Peter Shor's 1994 quantum algorithm demonstrated that quantum computers could factor large numbers exponentially faster than classical computers. This capability threatens RSA encryption, the cryptographic standard protecting everything from banking systems to classified government communications. Yet Shor himself remains remarkably sanguine about the prospect of quantum computers breaking internet security.

In an interview with New Scientist's Karmela Padavic-Callaghan, Shor explained his measured perspective on what cryptographers call "Q-day" — when quantum computers become powerful enough to crack current encryption. The algorithm's theoretical power rests on quantum superposition and entanglement, allowing quantum computers to explore multiple solution paths simultaneously. Classical computers, by contrast, must test potential factors sequentially, making the task computationally infeasible for the massive numbers used in encryption.
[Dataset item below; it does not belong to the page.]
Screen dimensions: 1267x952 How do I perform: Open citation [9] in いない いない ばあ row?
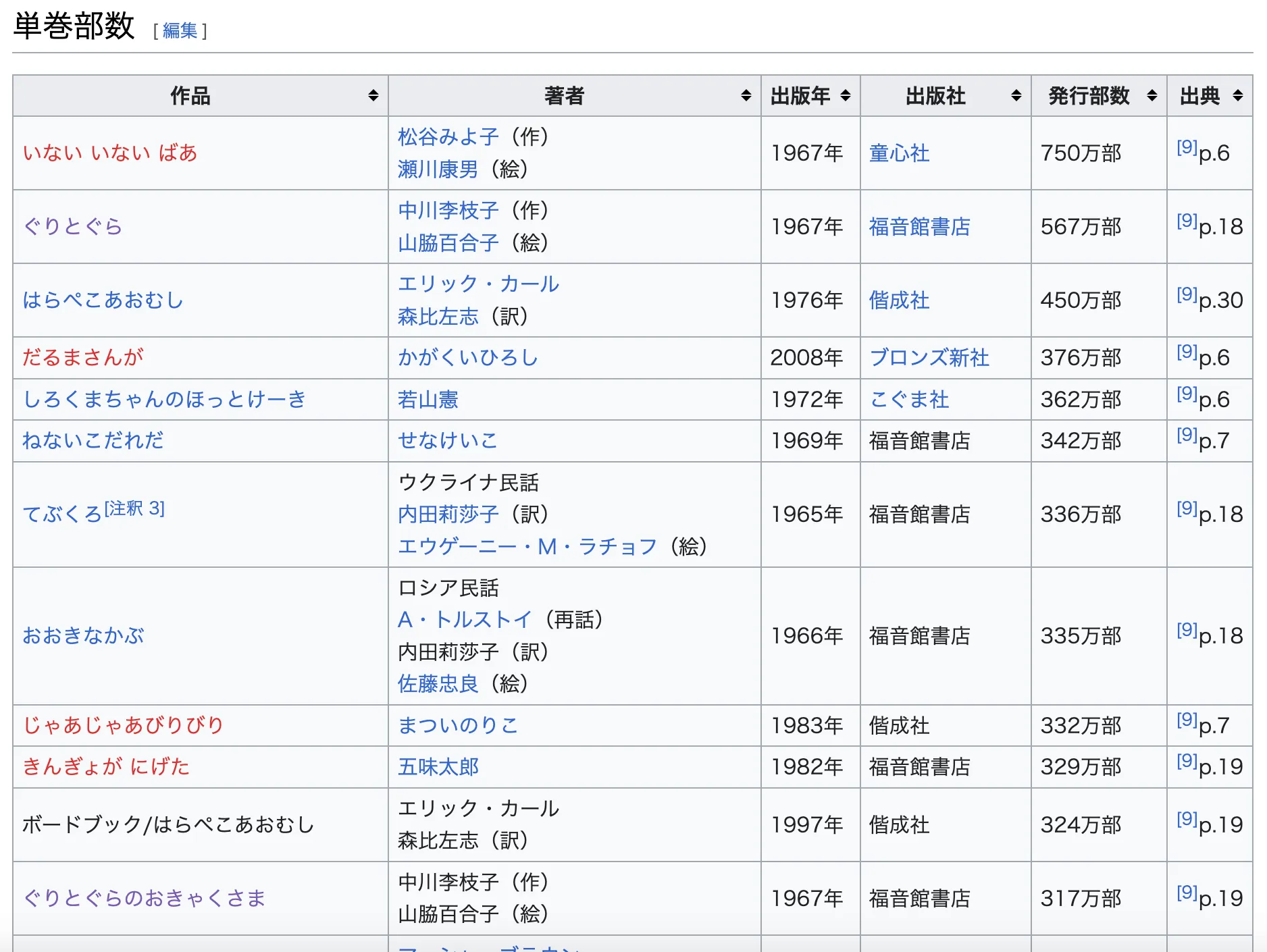click(x=1186, y=147)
Shor's relative calm stems from recognition that the timeline for practical quantum computers remains uncertain. Building machines with thousands of stable, error-corrected qubits requires solving fundamental engineering challenges that persist today. Current quantum computers contain dozens to hundreds of qubits, many plagued by decoherence and error rates that limit computation.

The cryptography community has not remained idle. The National Institute of Standards and Technology finalized post-quantum cryptographic standards in 2022, developing algorithms resistant to quantum attack. Organizations now face pressure to migrate to these new encryption methods before quantum computers mature. This transition, known as "crypto-agility," requires updating legacy systems worldwide — a logistical challenge of staggering proportions.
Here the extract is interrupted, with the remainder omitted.